Venting doesn’t work, but positive reframing does
Creatives, like others, love to share their miserable experiences. If they lost a few hours of work because of a software crash, or if the client is asking for changes outside of the project scope, or if they haven’t yet got back something someone had promised them, they want to huff and puff and let everyone know how unhappy they are. They want to vent.
However, venting your frustrations to coworkers, etc., isn’t a healthy way to relieve stress. It actually makes things worse. There have been a number of studies that have shown “letting it all out” actually increases your anxiety and stress, in part because you’re physically reinforcing how bad things supposedly are. When you sigh, raise your voice, roll your eyes, grit your teeth,etc., you’re giving yourself feedback that something is still going wrong. You’re stoking the fire.
In addition, your venting creates a toxic environment for your teammates, who then absorb your negativity through “emotional contagion.” One person’s bad morning experience can quickly turn into a miserable week for their entire team.
The healthiest way to deal with natural project stresses is to reframe the problem in a more positive light:
- Your software crashed and you lost a bunch of work? It’ll be better the second time around anyway.
- The client wants you to make the logo bigger? It’s okay, you can revisit it with them later in the project once they’ve developed more trust for you.
- You have to stay late at the office? At least you’ll miss rush hour!
- Client is mad that their project is delayed? Well, at least nobody died.
It can sound ridiculous at first, but getting into the habit of reframing things in a positive light will not only significantly reduce your overall anxiety levels, but it’ll also make you a healthier member of your team and help you generate much stronger work overall.
We should work like astronauts
Human beings are good at turning whatever they’re dealing with at the moment into the Most Important Thing of All Time. When dealing with a relatively minor client problem, our bodies can experience the same symptoms of stress as, say, a refugee trying to escape from a war-torn country.
Knowledge workers (writers, designers, developers, etc.) are particularly sensitive to that kind of thinking because our mental attitude directly affects our cognitive output. When we wallow in negative emotions, we do bad work.
I’m fortunate to know some nurses and doctors, and every time I talk with them I’m reminded about how trivial my own work problems seem in comparison. That perspective helps keep me grounded, and allows me to stay focused and positive while those around me may be panicking about an upset client, a delayed launch, or unwanted revisions.
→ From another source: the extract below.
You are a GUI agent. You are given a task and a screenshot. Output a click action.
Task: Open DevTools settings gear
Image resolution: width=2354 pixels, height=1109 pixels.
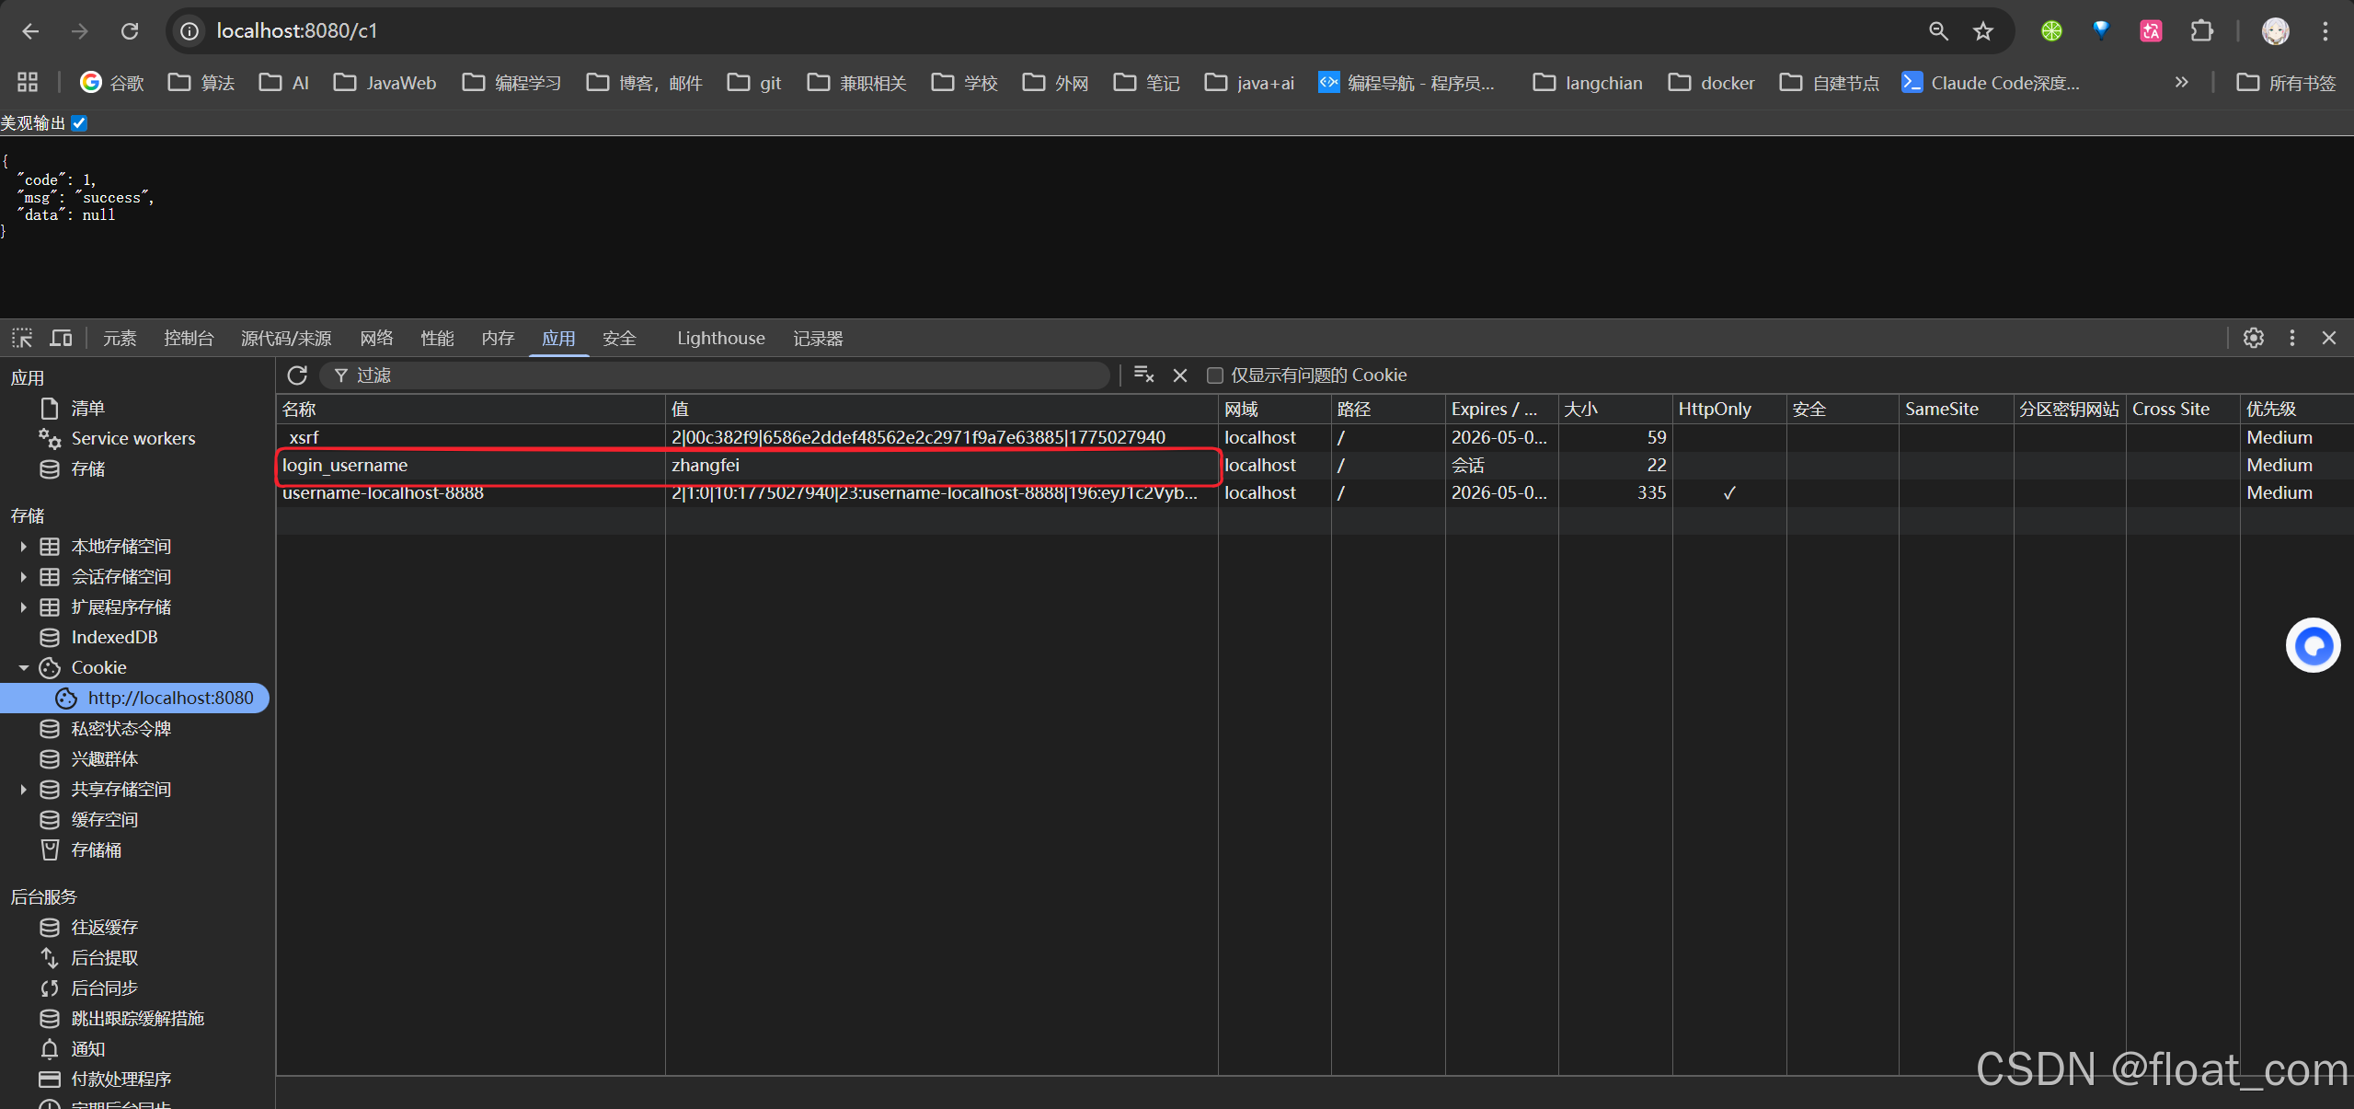2253,338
Astronauts sometimes report a cognitive shift known as the “overview effect,” in which stepping outside the normal human context and looking down on the earth with a broader perspective causes them to forever rethink their attitudes and approaches.
From out there on the moon, international politics look so petty. You want to grab a politician by the scruff of the neck and drag him a quarter of a million miles out and say, “Look at that, you son of a bitch.”
— Edgar Mitchell, Apollo 14 astronaut
That’s the kind of perspective we should have as creatives and business-people: a holistic, big-picture view of the world, grounded in optimism, and rejecting the petty, the political, and the insignificant.
Astronauts, generally speaking, have their crap together, and we’d all do well to learn what we can from them.